**Records supplied:**
[Start of Attachment]
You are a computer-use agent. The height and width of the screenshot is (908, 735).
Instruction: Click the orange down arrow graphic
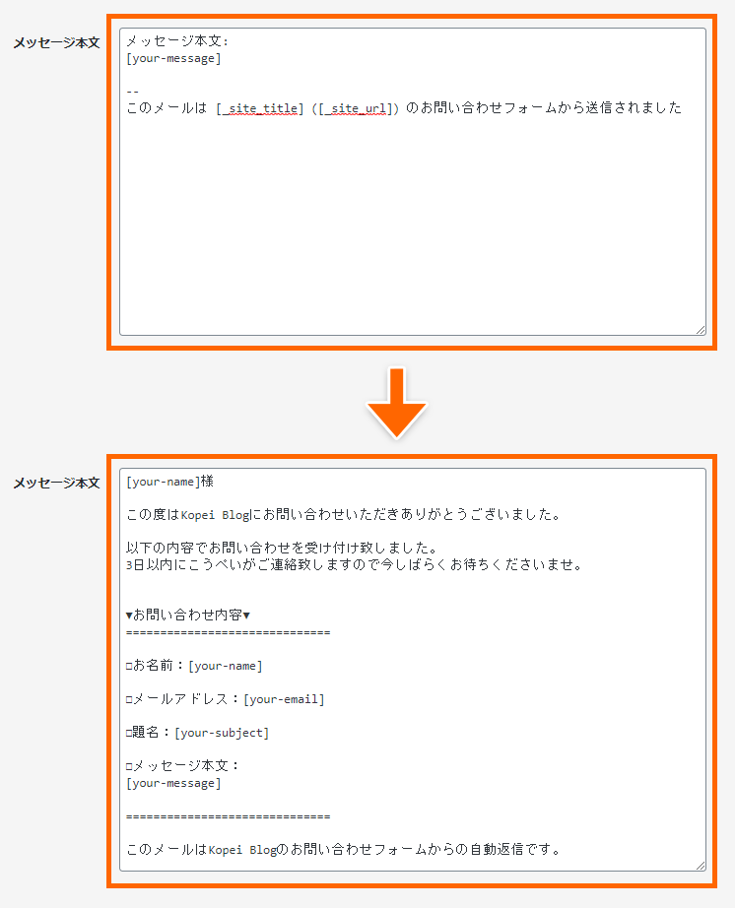[x=397, y=403]
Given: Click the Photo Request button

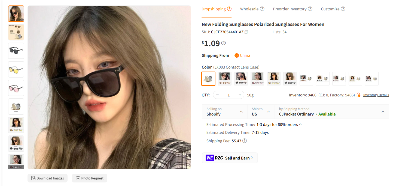Looking at the screenshot, I should point(89,178).
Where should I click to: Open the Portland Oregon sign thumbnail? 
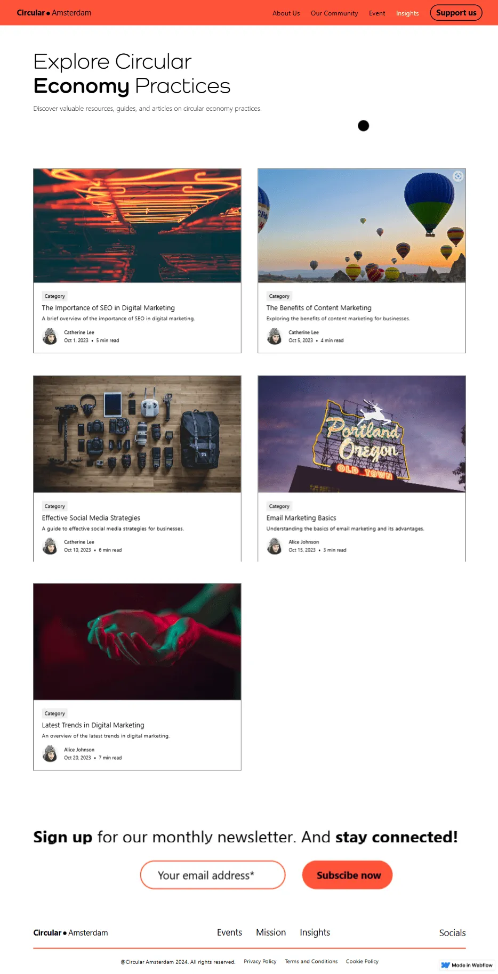(x=362, y=434)
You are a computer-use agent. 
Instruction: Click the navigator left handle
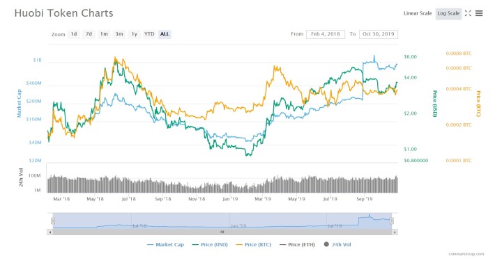click(x=53, y=221)

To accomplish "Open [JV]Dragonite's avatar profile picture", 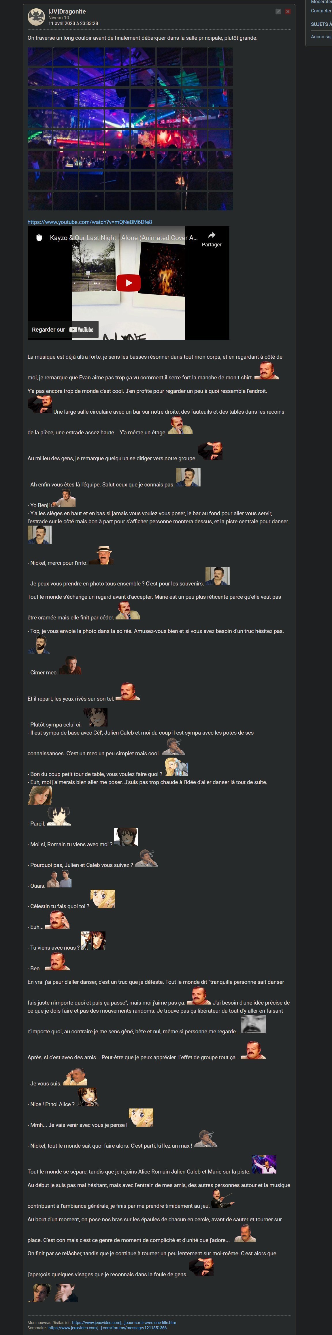I will [36, 17].

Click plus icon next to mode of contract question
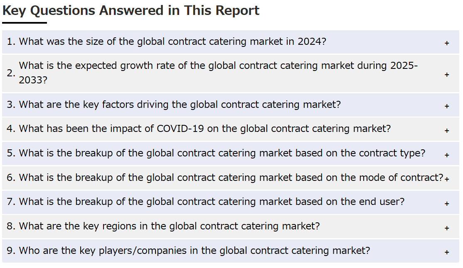click(447, 179)
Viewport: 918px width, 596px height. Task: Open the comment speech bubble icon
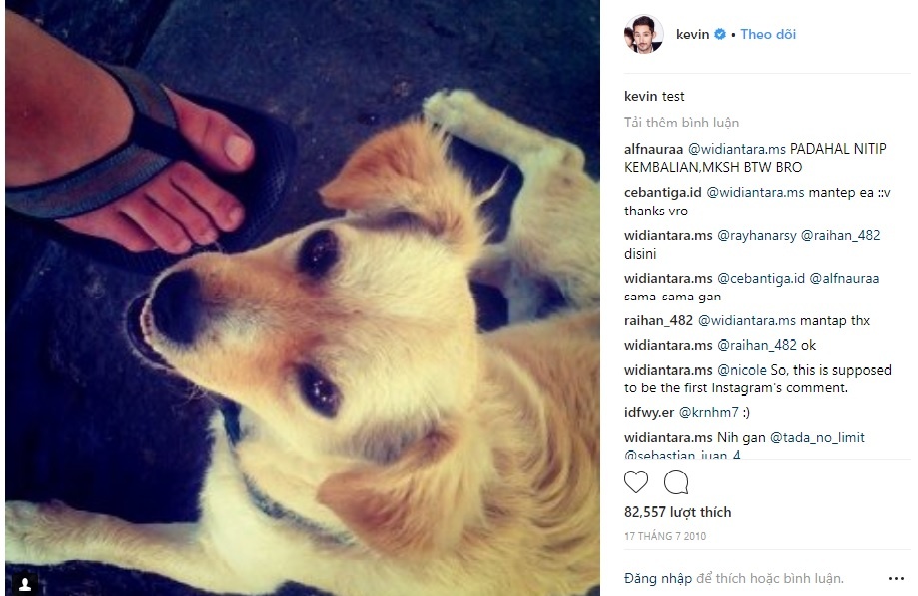click(676, 482)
[End of Attachment]
Your answer should consist of all lines above that include the string "agent".

You are a computer-use agent. The height and width of the screenshot is (908, 735).
You are a computer-use agent. 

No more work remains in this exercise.